Don’t be afraid of public transportation.  We have had wonderful experiences hopping on public buses, planning train trips and using the city metro systems. 

Do be aware of your physical limitations. 8 years ago we thought nothing of taking 12 hour bus rides, sleeping in tents on the ground and back packing. Today our bodies needs a little more gentleness. We choose bus rides that are no longer then 6 hours, we sleep in private rooms with supportive mattresses and our luggage is on wheels. 
Don’t be afraid to ask for and accept help if you need it. When we arrived at our hotel in Malaysia on our first visit we were dismayed to find out that there was no elevator to service our room on the forth floor. A lovely, and very strong, hotel employee saw us struggling and very kindly carried our bags up.  We’ve had great support, suggestions and assistance throughout our travels. Traveling has been just one more affirmation of the loving kindness that abounds in the world. 

Do plan days of rest. Traveling can be exhausting. After we have really full days or a day of extended travel we plan R and R time. We relax, endulge  in a special meal, watch television, read and rejuvenate. 

Thanks for letting us share with you.  We’d love to hear from you. What are some of your travel do’s and don’ts?  Please share them as well as any questions or comments you have in our comments section. 

Love and light from BOLT!


10 thoughts on “The ‘O’ in BOLT , Part 2: BOLT Do’s and Don’ts for the Older Traveler

  1. Hi. I really enjoyed reading that. Sounds like you guys are having a ball. I liked your advice. I would only add cross cultural comparison. I went to Cuba once and I really enjoyed looking at the similarities and differences I had in common with Cubans. It’s something I do everywhere I go. I did that in Jamaica, Grand Caymans, and Mexico. It’s what I love about travel. I feel connected to humans all over the world. Love you guys.

    Liked by 1 person

    1. Hey Ayo! Love this one. It is one of the best ways to spend time. Seeing how other people accomplish everyday tasks. It makes you question the mundane in your own life. It also shows us that we are not so different no matter how different we may look or sound.
      Thank you for reading, commenting, and sharing.

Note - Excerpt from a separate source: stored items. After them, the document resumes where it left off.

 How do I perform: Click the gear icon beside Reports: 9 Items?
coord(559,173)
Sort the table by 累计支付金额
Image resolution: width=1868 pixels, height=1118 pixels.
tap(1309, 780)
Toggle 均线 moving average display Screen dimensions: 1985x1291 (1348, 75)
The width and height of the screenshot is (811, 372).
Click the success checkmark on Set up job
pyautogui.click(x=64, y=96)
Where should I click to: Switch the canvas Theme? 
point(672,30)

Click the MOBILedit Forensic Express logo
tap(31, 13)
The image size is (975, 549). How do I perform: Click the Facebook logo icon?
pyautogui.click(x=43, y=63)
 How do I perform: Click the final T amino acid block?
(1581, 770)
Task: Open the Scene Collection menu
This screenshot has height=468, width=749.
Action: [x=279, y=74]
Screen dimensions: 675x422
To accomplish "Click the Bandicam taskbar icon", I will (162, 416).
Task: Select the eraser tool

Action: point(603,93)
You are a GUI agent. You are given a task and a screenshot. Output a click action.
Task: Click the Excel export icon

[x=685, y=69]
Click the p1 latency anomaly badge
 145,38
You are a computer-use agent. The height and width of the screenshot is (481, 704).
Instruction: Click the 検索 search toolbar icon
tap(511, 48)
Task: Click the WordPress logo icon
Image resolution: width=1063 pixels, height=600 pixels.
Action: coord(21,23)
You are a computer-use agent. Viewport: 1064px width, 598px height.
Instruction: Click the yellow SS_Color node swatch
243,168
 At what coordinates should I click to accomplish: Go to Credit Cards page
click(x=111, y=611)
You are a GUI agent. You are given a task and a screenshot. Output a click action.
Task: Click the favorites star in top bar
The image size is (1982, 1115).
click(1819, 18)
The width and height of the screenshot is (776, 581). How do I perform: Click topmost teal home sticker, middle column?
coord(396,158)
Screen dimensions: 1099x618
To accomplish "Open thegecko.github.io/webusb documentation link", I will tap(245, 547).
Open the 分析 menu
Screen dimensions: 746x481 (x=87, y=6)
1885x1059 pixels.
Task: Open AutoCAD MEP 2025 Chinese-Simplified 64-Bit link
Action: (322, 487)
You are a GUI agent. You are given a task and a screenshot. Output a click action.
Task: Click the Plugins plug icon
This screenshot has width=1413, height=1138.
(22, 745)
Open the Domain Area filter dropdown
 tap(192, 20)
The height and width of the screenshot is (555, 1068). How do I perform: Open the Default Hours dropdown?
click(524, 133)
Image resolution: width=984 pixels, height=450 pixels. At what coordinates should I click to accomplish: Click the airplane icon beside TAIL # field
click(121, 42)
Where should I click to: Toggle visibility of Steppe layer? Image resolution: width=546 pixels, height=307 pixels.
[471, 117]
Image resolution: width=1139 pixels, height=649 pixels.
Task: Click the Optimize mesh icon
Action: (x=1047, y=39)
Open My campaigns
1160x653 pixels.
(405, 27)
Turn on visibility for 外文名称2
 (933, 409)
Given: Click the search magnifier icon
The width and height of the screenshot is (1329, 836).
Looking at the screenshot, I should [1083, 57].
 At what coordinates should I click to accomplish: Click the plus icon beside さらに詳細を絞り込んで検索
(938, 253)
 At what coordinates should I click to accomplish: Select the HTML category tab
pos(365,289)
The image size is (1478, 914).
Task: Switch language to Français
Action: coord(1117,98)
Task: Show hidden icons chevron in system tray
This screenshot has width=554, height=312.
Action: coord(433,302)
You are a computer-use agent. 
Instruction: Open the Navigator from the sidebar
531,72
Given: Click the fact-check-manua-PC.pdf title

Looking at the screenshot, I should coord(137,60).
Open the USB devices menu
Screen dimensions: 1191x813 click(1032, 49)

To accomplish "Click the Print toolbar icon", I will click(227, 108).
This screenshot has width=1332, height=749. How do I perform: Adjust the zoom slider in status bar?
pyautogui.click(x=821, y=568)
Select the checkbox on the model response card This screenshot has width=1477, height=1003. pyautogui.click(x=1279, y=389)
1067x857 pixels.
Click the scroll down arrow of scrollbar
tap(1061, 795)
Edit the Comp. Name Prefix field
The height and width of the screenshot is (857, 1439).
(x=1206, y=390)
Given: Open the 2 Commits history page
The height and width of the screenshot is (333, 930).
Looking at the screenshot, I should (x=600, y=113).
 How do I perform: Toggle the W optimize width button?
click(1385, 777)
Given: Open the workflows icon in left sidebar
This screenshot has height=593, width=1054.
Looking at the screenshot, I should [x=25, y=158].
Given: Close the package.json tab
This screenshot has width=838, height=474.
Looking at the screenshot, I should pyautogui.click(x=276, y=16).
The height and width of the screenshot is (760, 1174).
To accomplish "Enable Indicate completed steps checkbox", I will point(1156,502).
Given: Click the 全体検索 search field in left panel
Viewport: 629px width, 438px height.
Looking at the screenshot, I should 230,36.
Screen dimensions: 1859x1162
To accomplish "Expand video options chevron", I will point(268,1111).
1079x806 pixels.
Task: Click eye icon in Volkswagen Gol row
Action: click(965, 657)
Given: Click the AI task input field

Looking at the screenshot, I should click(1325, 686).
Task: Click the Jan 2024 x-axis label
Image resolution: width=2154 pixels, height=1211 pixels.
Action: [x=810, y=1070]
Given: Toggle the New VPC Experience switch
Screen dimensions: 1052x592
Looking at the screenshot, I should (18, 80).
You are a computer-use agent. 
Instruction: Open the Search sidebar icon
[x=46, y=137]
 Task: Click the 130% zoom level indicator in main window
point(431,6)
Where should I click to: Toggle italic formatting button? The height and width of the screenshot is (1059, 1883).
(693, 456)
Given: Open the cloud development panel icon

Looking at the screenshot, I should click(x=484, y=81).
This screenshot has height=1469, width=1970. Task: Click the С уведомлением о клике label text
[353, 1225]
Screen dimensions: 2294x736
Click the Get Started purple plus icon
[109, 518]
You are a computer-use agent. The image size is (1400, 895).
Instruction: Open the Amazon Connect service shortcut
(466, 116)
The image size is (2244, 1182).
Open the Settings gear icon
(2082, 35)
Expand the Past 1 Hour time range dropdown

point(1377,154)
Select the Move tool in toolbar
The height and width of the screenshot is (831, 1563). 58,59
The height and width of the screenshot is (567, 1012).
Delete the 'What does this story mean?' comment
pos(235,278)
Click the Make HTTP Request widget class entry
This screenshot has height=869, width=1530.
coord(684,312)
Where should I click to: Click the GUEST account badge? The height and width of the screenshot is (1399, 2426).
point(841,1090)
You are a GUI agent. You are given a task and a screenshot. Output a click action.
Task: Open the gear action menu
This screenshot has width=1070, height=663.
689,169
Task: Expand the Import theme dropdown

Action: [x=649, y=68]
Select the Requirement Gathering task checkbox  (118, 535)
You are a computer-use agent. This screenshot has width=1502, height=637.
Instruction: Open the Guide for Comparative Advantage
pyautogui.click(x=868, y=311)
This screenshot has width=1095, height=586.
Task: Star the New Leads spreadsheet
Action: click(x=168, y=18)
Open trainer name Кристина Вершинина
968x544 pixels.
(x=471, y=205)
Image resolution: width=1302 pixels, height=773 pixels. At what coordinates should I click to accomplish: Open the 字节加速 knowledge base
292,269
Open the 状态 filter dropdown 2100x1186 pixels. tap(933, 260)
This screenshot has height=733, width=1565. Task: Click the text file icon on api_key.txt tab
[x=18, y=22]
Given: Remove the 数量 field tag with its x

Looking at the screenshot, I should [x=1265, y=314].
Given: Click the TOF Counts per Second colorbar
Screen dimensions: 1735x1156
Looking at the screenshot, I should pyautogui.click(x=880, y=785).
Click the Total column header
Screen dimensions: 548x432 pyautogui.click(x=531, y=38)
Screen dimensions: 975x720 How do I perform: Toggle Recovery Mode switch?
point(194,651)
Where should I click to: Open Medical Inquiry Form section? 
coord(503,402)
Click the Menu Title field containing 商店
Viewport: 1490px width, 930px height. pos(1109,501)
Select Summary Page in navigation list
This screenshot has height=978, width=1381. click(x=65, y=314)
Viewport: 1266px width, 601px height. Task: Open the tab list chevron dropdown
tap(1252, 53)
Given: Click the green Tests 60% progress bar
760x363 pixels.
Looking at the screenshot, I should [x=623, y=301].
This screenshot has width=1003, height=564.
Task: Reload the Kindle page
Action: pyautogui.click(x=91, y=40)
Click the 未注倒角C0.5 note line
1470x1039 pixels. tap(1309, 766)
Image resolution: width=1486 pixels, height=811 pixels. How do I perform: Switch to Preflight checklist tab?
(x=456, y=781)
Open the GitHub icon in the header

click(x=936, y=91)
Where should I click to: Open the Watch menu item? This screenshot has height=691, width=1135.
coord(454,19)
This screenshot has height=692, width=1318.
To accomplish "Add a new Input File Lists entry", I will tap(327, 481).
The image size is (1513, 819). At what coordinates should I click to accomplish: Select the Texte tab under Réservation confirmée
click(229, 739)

  2. So happy to have discovered your website! (Was in the LC that we received in the mail today in Michigan, USA). You speak of wheeled luggage…does that work for public transportation? We were thinking we’d need bags that can be carried as backpacks, although being older (62/73) it is also hard to carry those. Ideas for packing welcome! Thank you for sharing your adventures. They are marvelous.


    1. Hey Nancy, Thanks for reading. Yes we use our rolly or wheeled bags on trains and buses easily. In fact, the toughest place for baggage is airplanes as the companies keep changing the rules. If you are looking toward long term travel check the new guidelines (twice) and know you will be fine most other places. We gave up our backpacks a couple years ago and are very glad we have. We are protective of our luggage but more so of our bodies. Backpacks are just difficult. The other secret is to pack light. Really light. Really, really light. Rick Steves, the TV guy on PBS has good guidelines where that is concerned. We carry everything in wheeled carryon and a shoulder bag each. Please feel free to ask anything. I must send Elsie a thank you note. Please keep us informed on your travels. Enjoy.